BEGIN EXERCISE DATA
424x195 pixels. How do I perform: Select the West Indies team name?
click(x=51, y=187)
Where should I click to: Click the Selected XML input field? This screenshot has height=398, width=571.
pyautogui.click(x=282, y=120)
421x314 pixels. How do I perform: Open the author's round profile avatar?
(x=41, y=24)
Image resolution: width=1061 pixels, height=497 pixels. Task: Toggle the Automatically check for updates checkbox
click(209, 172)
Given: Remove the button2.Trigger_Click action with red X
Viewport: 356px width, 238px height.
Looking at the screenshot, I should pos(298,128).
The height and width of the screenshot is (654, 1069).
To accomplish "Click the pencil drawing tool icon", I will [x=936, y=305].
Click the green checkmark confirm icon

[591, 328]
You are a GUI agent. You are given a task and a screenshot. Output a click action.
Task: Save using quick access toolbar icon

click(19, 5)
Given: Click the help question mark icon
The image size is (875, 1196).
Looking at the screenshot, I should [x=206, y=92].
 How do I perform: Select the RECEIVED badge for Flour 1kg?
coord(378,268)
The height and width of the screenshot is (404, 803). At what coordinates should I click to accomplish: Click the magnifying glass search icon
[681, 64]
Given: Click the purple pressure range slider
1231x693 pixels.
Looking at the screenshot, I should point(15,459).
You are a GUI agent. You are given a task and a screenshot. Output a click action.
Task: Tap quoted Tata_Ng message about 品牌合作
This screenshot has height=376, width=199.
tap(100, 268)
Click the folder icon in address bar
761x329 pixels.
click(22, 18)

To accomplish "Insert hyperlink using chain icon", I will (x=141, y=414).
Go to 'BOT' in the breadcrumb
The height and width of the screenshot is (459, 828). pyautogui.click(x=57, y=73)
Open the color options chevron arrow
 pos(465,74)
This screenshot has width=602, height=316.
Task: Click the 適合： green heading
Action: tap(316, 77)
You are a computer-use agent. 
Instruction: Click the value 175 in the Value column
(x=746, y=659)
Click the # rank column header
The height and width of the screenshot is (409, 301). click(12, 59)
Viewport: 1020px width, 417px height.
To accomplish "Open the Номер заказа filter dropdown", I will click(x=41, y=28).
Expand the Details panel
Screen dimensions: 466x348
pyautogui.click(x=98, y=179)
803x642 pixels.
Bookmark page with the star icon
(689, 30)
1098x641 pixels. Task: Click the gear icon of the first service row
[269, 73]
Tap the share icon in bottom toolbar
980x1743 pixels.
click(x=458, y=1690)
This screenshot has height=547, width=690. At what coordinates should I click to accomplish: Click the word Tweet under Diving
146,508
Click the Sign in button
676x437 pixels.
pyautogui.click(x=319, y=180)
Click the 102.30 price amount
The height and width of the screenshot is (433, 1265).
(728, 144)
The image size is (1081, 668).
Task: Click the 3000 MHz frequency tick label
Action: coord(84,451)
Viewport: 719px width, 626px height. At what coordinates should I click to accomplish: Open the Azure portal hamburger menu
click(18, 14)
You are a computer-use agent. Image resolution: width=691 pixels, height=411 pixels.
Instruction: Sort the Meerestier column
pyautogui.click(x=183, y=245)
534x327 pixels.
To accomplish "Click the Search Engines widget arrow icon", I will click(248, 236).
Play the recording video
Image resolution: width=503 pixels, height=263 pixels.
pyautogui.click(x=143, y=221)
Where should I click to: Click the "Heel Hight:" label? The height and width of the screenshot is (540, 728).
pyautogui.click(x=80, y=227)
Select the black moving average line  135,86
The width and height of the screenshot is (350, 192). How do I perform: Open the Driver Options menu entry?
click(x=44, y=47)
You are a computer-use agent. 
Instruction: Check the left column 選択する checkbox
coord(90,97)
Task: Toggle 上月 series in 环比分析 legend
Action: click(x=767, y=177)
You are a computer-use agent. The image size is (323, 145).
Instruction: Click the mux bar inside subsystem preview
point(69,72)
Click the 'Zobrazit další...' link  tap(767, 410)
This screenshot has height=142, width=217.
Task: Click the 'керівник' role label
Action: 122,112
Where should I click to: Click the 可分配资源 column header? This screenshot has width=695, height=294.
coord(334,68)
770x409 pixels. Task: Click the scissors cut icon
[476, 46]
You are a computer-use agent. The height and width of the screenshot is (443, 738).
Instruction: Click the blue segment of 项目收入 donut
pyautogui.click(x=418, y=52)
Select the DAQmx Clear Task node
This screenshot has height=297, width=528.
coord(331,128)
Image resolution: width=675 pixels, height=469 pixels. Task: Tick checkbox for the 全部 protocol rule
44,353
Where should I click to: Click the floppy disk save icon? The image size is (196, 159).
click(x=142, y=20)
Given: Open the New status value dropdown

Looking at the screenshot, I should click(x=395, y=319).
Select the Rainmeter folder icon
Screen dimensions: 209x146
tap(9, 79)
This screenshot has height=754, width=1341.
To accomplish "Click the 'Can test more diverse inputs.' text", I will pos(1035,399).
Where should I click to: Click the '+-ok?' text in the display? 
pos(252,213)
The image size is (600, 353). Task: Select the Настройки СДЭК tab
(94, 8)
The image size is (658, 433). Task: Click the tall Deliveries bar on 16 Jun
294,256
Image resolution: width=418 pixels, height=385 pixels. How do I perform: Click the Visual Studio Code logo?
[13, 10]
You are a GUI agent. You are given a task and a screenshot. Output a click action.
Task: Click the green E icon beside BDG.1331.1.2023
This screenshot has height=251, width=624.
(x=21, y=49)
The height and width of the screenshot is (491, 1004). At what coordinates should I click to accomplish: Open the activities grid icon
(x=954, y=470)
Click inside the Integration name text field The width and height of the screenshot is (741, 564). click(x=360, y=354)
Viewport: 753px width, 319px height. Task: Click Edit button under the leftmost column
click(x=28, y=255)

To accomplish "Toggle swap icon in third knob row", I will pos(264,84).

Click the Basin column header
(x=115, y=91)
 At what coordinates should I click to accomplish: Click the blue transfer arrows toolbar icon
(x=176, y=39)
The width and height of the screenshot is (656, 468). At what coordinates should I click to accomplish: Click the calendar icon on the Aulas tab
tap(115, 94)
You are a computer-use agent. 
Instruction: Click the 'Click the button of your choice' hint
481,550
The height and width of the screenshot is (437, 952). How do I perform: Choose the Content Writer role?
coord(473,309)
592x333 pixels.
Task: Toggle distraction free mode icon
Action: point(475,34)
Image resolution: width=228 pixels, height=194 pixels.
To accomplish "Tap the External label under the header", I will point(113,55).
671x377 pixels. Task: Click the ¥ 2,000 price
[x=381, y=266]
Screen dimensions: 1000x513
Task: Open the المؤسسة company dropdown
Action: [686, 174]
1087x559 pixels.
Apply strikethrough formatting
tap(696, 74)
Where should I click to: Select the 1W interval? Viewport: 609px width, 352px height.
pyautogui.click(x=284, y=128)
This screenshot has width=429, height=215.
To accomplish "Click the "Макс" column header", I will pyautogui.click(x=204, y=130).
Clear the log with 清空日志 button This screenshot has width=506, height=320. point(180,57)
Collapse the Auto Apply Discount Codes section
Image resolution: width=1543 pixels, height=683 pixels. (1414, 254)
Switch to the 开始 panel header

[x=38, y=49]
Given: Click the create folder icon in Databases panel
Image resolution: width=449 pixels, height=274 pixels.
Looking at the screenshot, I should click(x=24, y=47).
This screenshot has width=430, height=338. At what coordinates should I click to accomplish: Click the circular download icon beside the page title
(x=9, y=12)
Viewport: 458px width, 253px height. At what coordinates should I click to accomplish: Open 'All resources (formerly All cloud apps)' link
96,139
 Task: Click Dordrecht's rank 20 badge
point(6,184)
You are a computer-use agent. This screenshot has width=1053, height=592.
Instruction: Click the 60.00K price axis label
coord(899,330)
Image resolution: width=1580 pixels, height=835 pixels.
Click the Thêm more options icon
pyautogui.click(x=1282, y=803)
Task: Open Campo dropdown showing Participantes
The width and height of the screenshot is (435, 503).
END EXERCISE DATA
> WHAT YOU HAVE TO DO:
Reproduce the entries exactly. Every word has to stay the same.

> ANSWER TO THE PROBLEM:
424x195 pixels. How do I perform: Select the West Indies team name?
click(x=51, y=187)
Where should I click to: Click the Selected XML input field? This screenshot has height=398, width=571.
pyautogui.click(x=282, y=120)
421x314 pixels. How do I perform: Open the author's round profile avatar?
(x=41, y=24)
Image resolution: width=1061 pixels, height=497 pixels. Task: Toggle the Automatically check for updates checkbox
click(209, 172)
Given: Remove the button2.Trigger_Click action with red X
Viewport: 356px width, 238px height.
Looking at the screenshot, I should pos(298,128).
The height and width of the screenshot is (654, 1069).
To accomplish "Click the pencil drawing tool icon", I will [x=936, y=305].
Click the green checkmark confirm icon

[591, 328]
You are a GUI agent. You are given a task and a screenshot. Output a click action.
Task: Save using quick access toolbar icon

click(19, 5)
Given: Click the help question mark icon
The image size is (875, 1196).
Looking at the screenshot, I should [x=206, y=92].
 How do I perform: Select the RECEIVED badge for Flour 1kg?
coord(378,268)
The height and width of the screenshot is (404, 803). At what coordinates should I click to accomplish: Click the magnifying glass search icon
[681, 64]
Given: Click the purple pressure range slider
1231x693 pixels.
Looking at the screenshot, I should point(15,459).
You are a GUI agent. You are given a task and a screenshot. Output a click action.
Task: Tap quoted Tata_Ng message about 品牌合作
This screenshot has height=376, width=199.
tap(100, 268)
Click the folder icon in address bar
761x329 pixels.
click(22, 18)

To accomplish "Insert hyperlink using chain icon", I will (x=141, y=414).
Go to 'BOT' in the breadcrumb
The height and width of the screenshot is (459, 828). pyautogui.click(x=57, y=73)
Open the color options chevron arrow
 pos(465,74)
This screenshot has width=602, height=316.
Task: Click the 適合： green heading
Action: tap(316, 77)
You are a computer-use agent. 
Instruction: Click the value 175 in the Value column
(x=746, y=659)
Click the # rank column header
The height and width of the screenshot is (409, 301). click(12, 59)
Viewport: 1020px width, 417px height.
To accomplish "Open the Номер заказа filter dropdown", I will click(x=41, y=28).
Expand the Details panel
Screen dimensions: 466x348
pyautogui.click(x=98, y=179)
803x642 pixels.
Bookmark page with the star icon
(689, 30)
1098x641 pixels. Task: Click the gear icon of the first service row
[269, 73]
Tap the share icon in bottom toolbar
980x1743 pixels.
click(x=458, y=1690)
This screenshot has height=547, width=690. At what coordinates should I click to accomplish: Click the word Tweet under Diving
146,508
Click the Sign in button
676x437 pixels.
pyautogui.click(x=319, y=180)
Click the 102.30 price amount
The height and width of the screenshot is (433, 1265).
(728, 144)
The image size is (1081, 668).
Task: Click the 3000 MHz frequency tick label
Action: coord(84,451)
Viewport: 719px width, 626px height. At what coordinates should I click to accomplish: Open the Azure portal hamburger menu
click(18, 14)
You are a computer-use agent. Image resolution: width=691 pixels, height=411 pixels.
Instruction: Sort the Meerestier column
pyautogui.click(x=183, y=245)
534x327 pixels.
To accomplish "Click the Search Engines widget arrow icon", I will click(248, 236).
Play the recording video
Image resolution: width=503 pixels, height=263 pixels.
pyautogui.click(x=143, y=221)
Where should I click to: Click the "Heel Hight:" label? The height and width of the screenshot is (540, 728).
pyautogui.click(x=80, y=227)
Select the black moving average line  135,86
The width and height of the screenshot is (350, 192). How do I perform: Open the Driver Options menu entry?
click(x=44, y=47)
You are a computer-use agent. 
Instruction: Check the left column 選択する checkbox
coord(90,97)
Task: Toggle 上月 series in 环比分析 legend
Action: click(x=767, y=177)
You are a computer-use agent. The image size is (323, 145).
Instruction: Click the mux bar inside subsystem preview
point(69,72)
Click the 'Zobrazit další...' link  tap(767, 410)
This screenshot has height=142, width=217.
Task: Click the 'керівник' role label
Action: 122,112
Where should I click to: Click the 可分配资源 column header? This screenshot has width=695, height=294.
coord(334,68)
770x409 pixels. Task: Click the scissors cut icon
[476, 46]
You are a computer-use agent. The height and width of the screenshot is (443, 738).
Instruction: Click the blue segment of 项目收入 donut
pyautogui.click(x=418, y=52)
Select the DAQmx Clear Task node
This screenshot has height=297, width=528.
coord(331,128)
Image resolution: width=675 pixels, height=469 pixels. Task: Tick checkbox for the 全部 protocol rule
44,353
Where should I click to: Click the floppy disk save icon? The image size is (196, 159).
click(x=142, y=20)
Given: Open the New status value dropdown

Looking at the screenshot, I should click(x=395, y=319).
Select the Rainmeter folder icon
Screen dimensions: 209x146
tap(9, 79)
This screenshot has height=754, width=1341.
To accomplish "Click the 'Can test more diverse inputs.' text", I will pos(1035,399).
Where should I click to: Click the '+-ok?' text in the display? 
pos(252,213)
The image size is (600, 353). Task: Select the Настройки СДЭК tab
(94, 8)
The image size is (658, 433). Task: Click the tall Deliveries bar on 16 Jun
294,256
Image resolution: width=418 pixels, height=385 pixels. How do I perform: Click the Visual Studio Code logo?
[13, 10]
You are a GUI agent. You are given a task and a screenshot. Output a click action.
Task: Click the green E icon beside BDG.1331.1.2023
This screenshot has height=251, width=624.
(x=21, y=49)
The height and width of the screenshot is (491, 1004). At what coordinates should I click to accomplish: Open the activities grid icon
(x=954, y=470)
Click inside the Integration name text field The width and height of the screenshot is (741, 564). click(x=360, y=354)
Viewport: 753px width, 319px height. Task: Click Edit button under the leftmost column
click(x=28, y=255)

To accomplish "Toggle swap icon in third knob row", I will pos(264,84).

Click the Basin column header
(x=115, y=91)
 At what coordinates should I click to accomplish: Click the blue transfer arrows toolbar icon
(x=176, y=39)
The width and height of the screenshot is (656, 468). At what coordinates should I click to accomplish: Click the calendar icon on the Aulas tab
tap(115, 94)
You are a computer-use agent. 
Instruction: Click the 'Click the button of your choice' hint
481,550
The height and width of the screenshot is (437, 952). How do I perform: Choose the Content Writer role?
coord(473,309)
592x333 pixels.
Task: Toggle distraction free mode icon
Action: point(475,34)
Image resolution: width=228 pixels, height=194 pixels.
To accomplish "Tap the External label under the header", I will point(113,55).
671x377 pixels. Task: Click the ¥ 2,000 price
[x=381, y=266]
Screen dimensions: 1000x513
Task: Open the المؤسسة company dropdown
Action: [686, 174]
1087x559 pixels.
Apply strikethrough formatting
tap(696, 74)
Where should I click to: Select the 1W interval? Viewport: 609px width, 352px height.
pyautogui.click(x=284, y=128)
This screenshot has width=429, height=215.
To accomplish "Click the "Макс" column header", I will pyautogui.click(x=204, y=130).
Clear the log with 清空日志 button This screenshot has width=506, height=320. point(180,57)
Collapse the Auto Apply Discount Codes section
Image resolution: width=1543 pixels, height=683 pixels. (1414, 254)
Switch to the 开始 panel header

[x=38, y=49]
Given: Click the create folder icon in Databases panel
Image resolution: width=449 pixels, height=274 pixels.
Looking at the screenshot, I should click(x=24, y=47).
This screenshot has width=430, height=338. At what coordinates should I click to accomplish: Click the circular download icon beside the page title
(x=9, y=12)
Viewport: 458px width, 253px height. At what coordinates should I click to accomplish: Open 'All resources (formerly All cloud apps)' link
96,139
 Task: Click Dordrecht's rank 20 badge
point(6,184)
You are a computer-use agent. This screenshot has width=1053, height=592.
Instruction: Click the 60.00K price axis label
coord(899,330)
Image resolution: width=1580 pixels, height=835 pixels.
Click the Thêm more options icon
pyautogui.click(x=1282, y=803)
Task: Open Campo dropdown showing Participantes
The width and height of the screenshot is (435, 503).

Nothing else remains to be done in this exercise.